→ **HOW TO COMPLETE THIS TASK**
The records below must be returned in full and unaltered.
**** ENTRIES SHOWN ****
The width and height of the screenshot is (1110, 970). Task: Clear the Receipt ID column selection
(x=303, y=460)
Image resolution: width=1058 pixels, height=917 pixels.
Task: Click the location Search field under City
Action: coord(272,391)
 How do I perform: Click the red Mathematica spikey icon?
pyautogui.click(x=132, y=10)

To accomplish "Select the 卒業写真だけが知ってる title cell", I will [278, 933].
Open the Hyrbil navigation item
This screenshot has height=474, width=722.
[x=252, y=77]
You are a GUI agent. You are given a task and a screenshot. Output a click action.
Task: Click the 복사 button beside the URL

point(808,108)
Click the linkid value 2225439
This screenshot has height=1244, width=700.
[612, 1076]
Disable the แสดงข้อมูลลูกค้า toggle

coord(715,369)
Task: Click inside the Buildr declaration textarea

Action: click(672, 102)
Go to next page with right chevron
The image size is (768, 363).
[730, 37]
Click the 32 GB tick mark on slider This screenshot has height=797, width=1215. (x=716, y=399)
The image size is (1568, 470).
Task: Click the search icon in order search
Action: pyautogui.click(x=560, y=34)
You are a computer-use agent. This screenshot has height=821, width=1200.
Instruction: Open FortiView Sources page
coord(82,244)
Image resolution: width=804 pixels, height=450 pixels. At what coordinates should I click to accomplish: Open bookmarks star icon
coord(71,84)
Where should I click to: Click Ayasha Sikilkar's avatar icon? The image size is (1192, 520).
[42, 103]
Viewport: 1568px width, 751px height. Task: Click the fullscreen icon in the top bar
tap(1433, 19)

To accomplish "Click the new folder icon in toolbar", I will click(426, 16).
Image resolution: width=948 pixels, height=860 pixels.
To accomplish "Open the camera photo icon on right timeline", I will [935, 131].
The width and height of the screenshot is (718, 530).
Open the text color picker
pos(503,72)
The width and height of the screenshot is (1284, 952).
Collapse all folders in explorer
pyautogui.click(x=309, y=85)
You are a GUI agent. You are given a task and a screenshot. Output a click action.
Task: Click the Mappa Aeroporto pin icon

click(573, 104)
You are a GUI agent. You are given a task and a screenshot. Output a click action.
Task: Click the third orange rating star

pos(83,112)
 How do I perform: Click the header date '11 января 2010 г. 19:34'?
****
→ **ANSWER FOR THE TASK**
The width and height of the screenshot is (1110, 970). Task: Clear the Receipt ID column selection
(x=303, y=460)
Image resolution: width=1058 pixels, height=917 pixels.
Task: Click the location Search field under City
Action: coord(272,391)
 How do I perform: Click the red Mathematica spikey icon?
pyautogui.click(x=132, y=10)

To accomplish "Select the 卒業写真だけが知ってる title cell", I will [278, 933].
Open the Hyrbil navigation item
This screenshot has height=474, width=722.
[x=252, y=77]
You are a GUI agent. You are given a task and a screenshot. Output a click action.
Task: Click the 복사 button beside the URL

point(808,108)
Click the linkid value 2225439
This screenshot has height=1244, width=700.
[612, 1076]
Disable the แสดงข้อมูลลูกค้า toggle

coord(715,369)
Task: Click inside the Buildr declaration textarea

Action: click(672, 102)
Go to next page with right chevron
The image size is (768, 363).
[730, 37]
Click the 32 GB tick mark on slider This screenshot has height=797, width=1215. (x=716, y=399)
The image size is (1568, 470).
Task: Click the search icon in order search
Action: pyautogui.click(x=560, y=34)
You are a computer-use agent. This screenshot has height=821, width=1200.
Instruction: Open FortiView Sources page
coord(82,244)
Image resolution: width=804 pixels, height=450 pixels. At what coordinates should I click to accomplish: Open bookmarks star icon
coord(71,84)
Where should I click to: Click Ayasha Sikilkar's avatar icon? The image size is (1192, 520).
[42, 103]
Viewport: 1568px width, 751px height. Task: Click the fullscreen icon in the top bar
tap(1433, 19)

To accomplish "Click the new folder icon in toolbar", I will click(426, 16).
Image resolution: width=948 pixels, height=860 pixels.
To accomplish "Open the camera photo icon on right timeline", I will [935, 131].
The width and height of the screenshot is (718, 530).
Open the text color picker
pos(503,72)
The width and height of the screenshot is (1284, 952).
Collapse all folders in explorer
pyautogui.click(x=309, y=85)
You are a GUI agent. You are given a task and a screenshot. Output a click action.
Task: Click the Mappa Aeroporto pin icon

click(573, 104)
You are a GUI agent. You are given a task and a screenshot. Output a click action.
Task: Click the third orange rating star

pos(83,112)
 How do I perform: Click the header date '11 января 2010 г. 19:34'?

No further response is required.